**ACTIVITY**. In the records below, the line with "You are a computer-use agent." and every line after it must be written out exactly; no pictures belong in the result.

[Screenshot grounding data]
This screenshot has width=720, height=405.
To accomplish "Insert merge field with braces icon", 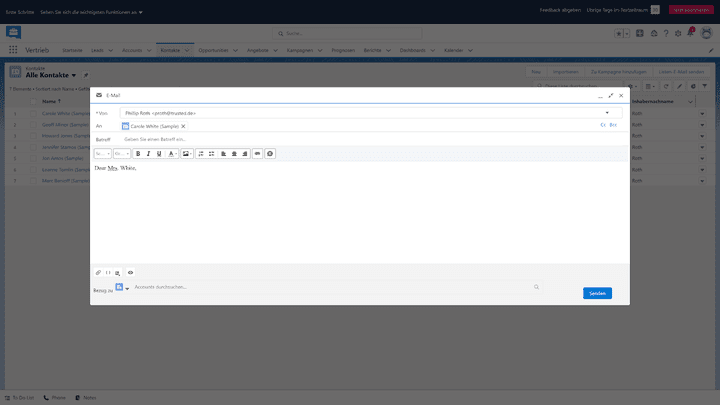I will (x=108, y=272).
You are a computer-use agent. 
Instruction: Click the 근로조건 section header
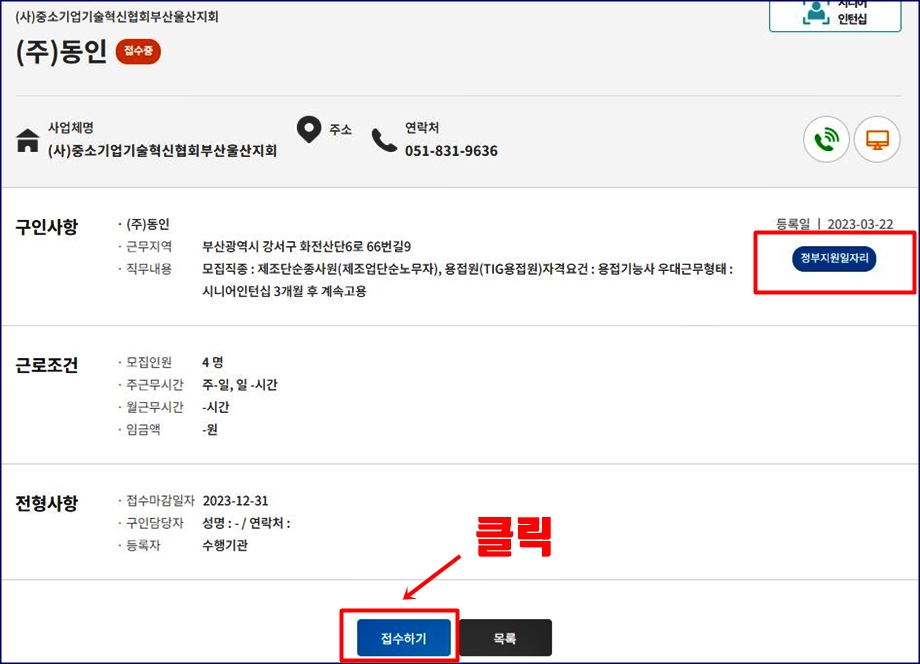pyautogui.click(x=48, y=365)
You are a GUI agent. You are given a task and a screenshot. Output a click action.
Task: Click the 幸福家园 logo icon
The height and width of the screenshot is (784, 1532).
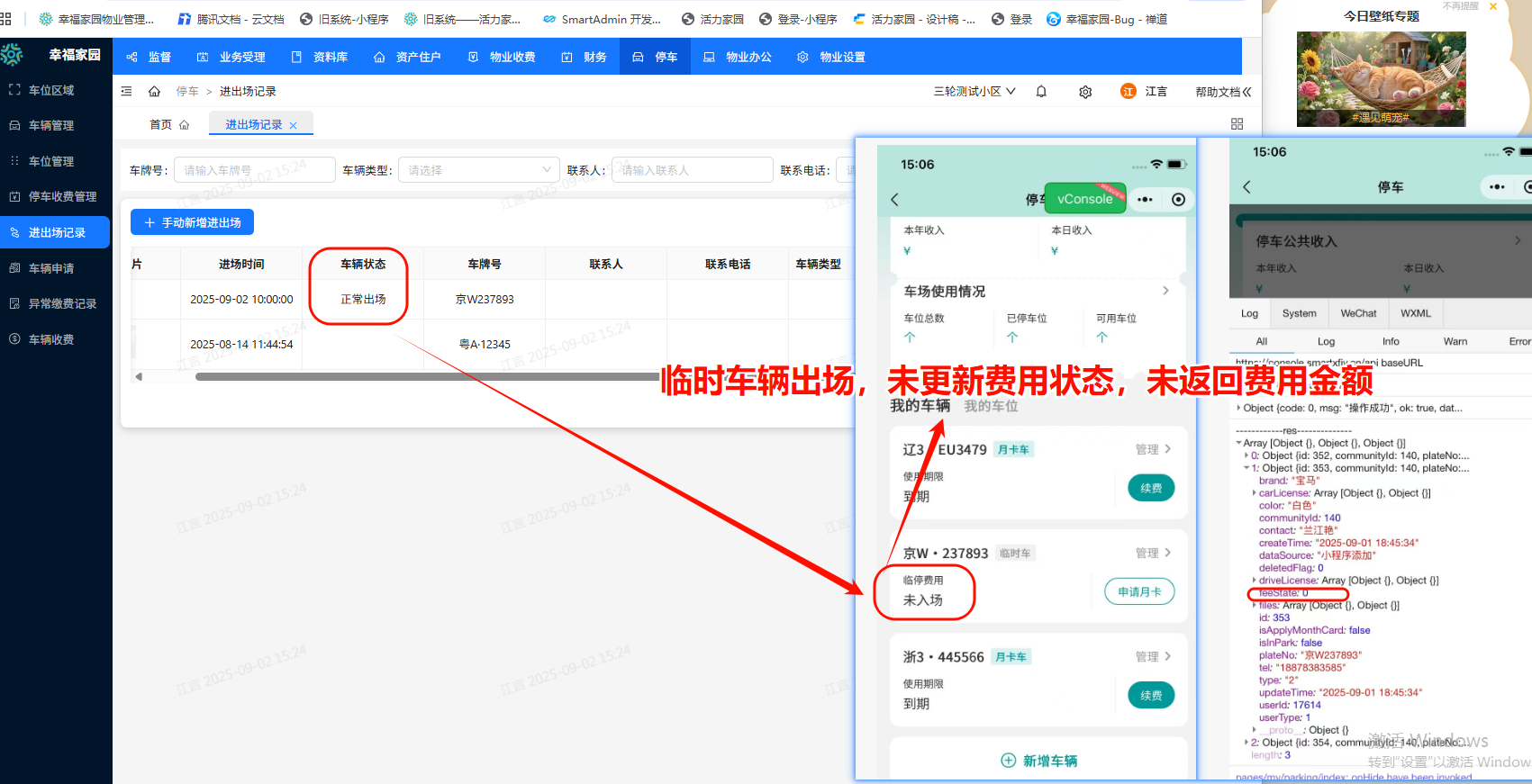coord(13,55)
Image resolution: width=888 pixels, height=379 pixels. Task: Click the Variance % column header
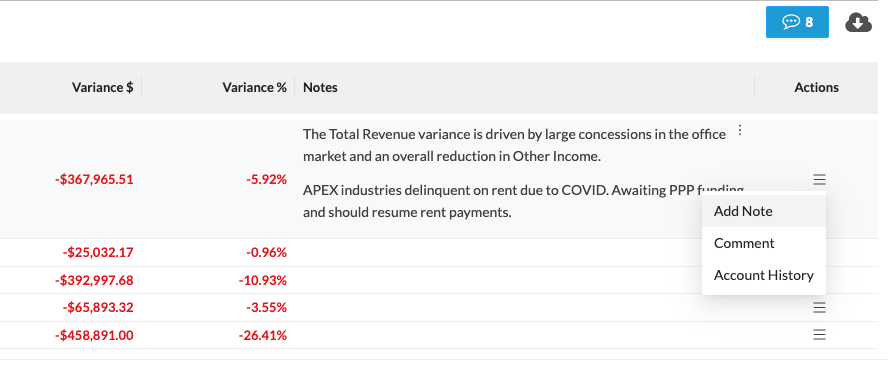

**OUTPUT**.
You are a computer-use agent. 
Instruction: Click the 근로조건 section header
pyautogui.click(x=48, y=365)
You are a GUI agent. You are given a task and a screenshot. Output a click action.
Task: Click the 幸福家园 logo icon
The height and width of the screenshot is (784, 1532).
coord(13,55)
Image resolution: width=888 pixels, height=379 pixels. Task: Click the Variance % column header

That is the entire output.